STATED TASK 1: Starting with the line containing "You are a computer-use agent. The height" and going on through the line containing "tap(18, 49)", give those lines of the records again with "Image resolution" changed to "Screen resolution" and nothing else altered.
[DOCUMENT PASSAGE start]
# Lion King at the Superscreen



## Karl Foster (Mar 23, 2002)

I took my daughter to the local superscreen (away from the tv and DVD player) to see The Lion King last night as she was only three when it was in theaters during it's first release. 

All I can say is wow! It was incredible compared to watching it on VHS - I assume it will be on DVD this summer like Beauty & The Beast was last year. 

To see that gorgeous animation in a six-story theater with the booming digital sound was well worth the $6 admission. If any of you have kids that didn't get to see it in theaters, I would recommend taking them to see it (if you have an IMAX or Superscreen theater in your city).


----------



## Chris Blount (Jun 22, 2001)

I know what you mean. I saw Beauty & The Beast at the IMAX last year. It was awesome! I plan on taking my daughter to see The Lion King.


----------



## Pete K. (Apr 23, 2002)

I'm taking my son and a friend of his on
Monday. I've seen the movie several
times but never in IMAX.


----------



## Karl Foster (Mar 23, 2002)

Wait until you hear the lions roar and the wildebeast stampede in full digital surround sound. Ohhh - Ahhh!


----------



## Ric (Apr 26, 2002)

Based on the recommendations here, I took my sons to see Lion King at IMAX. Was great right up to the moment where Simba and Nala fight. That's about the time I guess the 'IMAX experience' got to my 3 year old as he upchucked his popcorn and lemonade. 

Financially, I wouldn't recommend taking a family of four again - tickets alone hit $36 (middle of the afternoon) + the add-on for goodies from the snack bar. 

Other than that - the picture was incredible and sound was fantastic. Will probably hit it alone for LOTR. 

Warning = If you have any inkling of motion sickness in a little one - beware!!!!!!


----------



## BobMurdoch (Apr 24, 2002)

Coming Attractions note. This will be a Platinum Edition DVD in October (ala Beatuy and the Beast)

Coming NEXT Christmas --- Aladdin. With a DVD to follow 11 months later.

After that who knows... maybe the Little Mermaid. This Beauty/Lion/Aladdin "trilogy" was the peak of Disney Animation in the early 90's before they stumbled with Pocahantas and the Hunchback. Ironically the best movies since have been Mulan and Lilo and Stich (both made in Florida instead of California). Here's hoping they both get the next Platinum/Imax treatment.


----------



## Karl Foster (Mar 23, 2002)

I think Mulan on the Superscreen with the Huns attacking in the snow would be awesome. I'm a Disney animation buff, if you can't tell. The worst Disney animated film is better than the best other studios dish out, the exception being Shrek by Dreamworks.


----------



## Steve Mehs (Mar 21, 2002)

Don't get me wrong, I love IMAX, it was awesome experience, price is a little up there, but it's well worth it. My gripe is when will they start to have the movies I like, some action flick with Cage, Gibson or Trovolta. I would just about give anything to see Windtalkers at the IMAX, the battle scene would look and sound incredible.


----------
[DOCUMENT PASSAGE end]
[WORKING DATA start]
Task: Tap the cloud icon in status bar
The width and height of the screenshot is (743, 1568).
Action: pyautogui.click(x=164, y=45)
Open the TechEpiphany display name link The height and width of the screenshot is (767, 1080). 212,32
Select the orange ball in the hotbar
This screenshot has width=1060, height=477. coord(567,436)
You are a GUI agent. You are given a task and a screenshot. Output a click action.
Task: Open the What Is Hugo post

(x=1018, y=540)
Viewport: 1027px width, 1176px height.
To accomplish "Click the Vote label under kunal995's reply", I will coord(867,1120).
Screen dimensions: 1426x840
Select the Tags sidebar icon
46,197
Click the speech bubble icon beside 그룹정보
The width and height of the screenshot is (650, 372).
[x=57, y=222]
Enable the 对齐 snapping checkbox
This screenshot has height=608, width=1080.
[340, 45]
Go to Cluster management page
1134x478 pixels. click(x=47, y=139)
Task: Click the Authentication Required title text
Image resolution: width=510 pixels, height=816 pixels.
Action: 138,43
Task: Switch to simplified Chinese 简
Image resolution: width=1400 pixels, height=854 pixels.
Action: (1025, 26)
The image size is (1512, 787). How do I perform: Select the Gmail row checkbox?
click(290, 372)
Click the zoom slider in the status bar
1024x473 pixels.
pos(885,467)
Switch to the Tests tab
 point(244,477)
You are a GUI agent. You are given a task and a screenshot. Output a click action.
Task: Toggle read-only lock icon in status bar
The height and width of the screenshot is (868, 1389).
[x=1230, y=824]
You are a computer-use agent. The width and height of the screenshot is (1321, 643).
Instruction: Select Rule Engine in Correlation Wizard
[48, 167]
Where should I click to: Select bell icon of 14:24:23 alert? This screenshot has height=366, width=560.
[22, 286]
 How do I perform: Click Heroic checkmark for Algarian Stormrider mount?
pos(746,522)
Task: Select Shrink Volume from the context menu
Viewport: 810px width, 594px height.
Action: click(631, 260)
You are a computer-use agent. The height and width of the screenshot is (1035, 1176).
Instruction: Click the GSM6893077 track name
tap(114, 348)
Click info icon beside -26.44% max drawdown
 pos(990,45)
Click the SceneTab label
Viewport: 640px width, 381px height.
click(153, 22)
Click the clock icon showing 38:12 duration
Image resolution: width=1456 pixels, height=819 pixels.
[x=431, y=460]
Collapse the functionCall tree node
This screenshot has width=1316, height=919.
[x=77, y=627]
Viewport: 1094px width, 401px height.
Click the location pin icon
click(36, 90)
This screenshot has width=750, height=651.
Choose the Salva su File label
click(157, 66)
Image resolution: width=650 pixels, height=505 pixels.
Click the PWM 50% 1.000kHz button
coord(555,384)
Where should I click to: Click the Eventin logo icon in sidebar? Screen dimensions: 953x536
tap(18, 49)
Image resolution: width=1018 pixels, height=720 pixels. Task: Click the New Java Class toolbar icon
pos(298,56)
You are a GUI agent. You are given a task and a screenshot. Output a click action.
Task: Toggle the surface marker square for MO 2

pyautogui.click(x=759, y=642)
[WORKING DATA end]
STATED TASK 2: In the Lion King thread, why would Ric not recommend taking a family of four to the IMAX showing again?

OUTPUT 1:
You are a computer-use agent. The height and width of the screenshot is (1035, 1176).
Instruction: Click the GSM6893077 track name
tap(114, 348)
Click info icon beside -26.44% max drawdown
 pos(990,45)
Click the SceneTab label
Viewport: 640px width, 381px height.
click(153, 22)
Click the clock icon showing 38:12 duration
Screen resolution: width=1456 pixels, height=819 pixels.
[x=431, y=460]
Collapse the functionCall tree node
This screenshot has width=1316, height=919.
[x=77, y=627]
Viewport: 1094px width, 401px height.
Click the location pin icon
click(36, 90)
This screenshot has width=750, height=651.
Choose the Salva su File label
click(157, 66)
Screen resolution: width=650 pixels, height=505 pixels.
Click the PWM 50% 1.000kHz button
coord(555,384)
Where should I click to: Click the Eventin logo icon in sidebar? Screen dimensions: 953x536
tap(18, 49)

OUTPUT 2: He says it was too costly: tickets alone came to $36 for a mid-afternoon showing, plus the extra spent on snacks from the snack bar.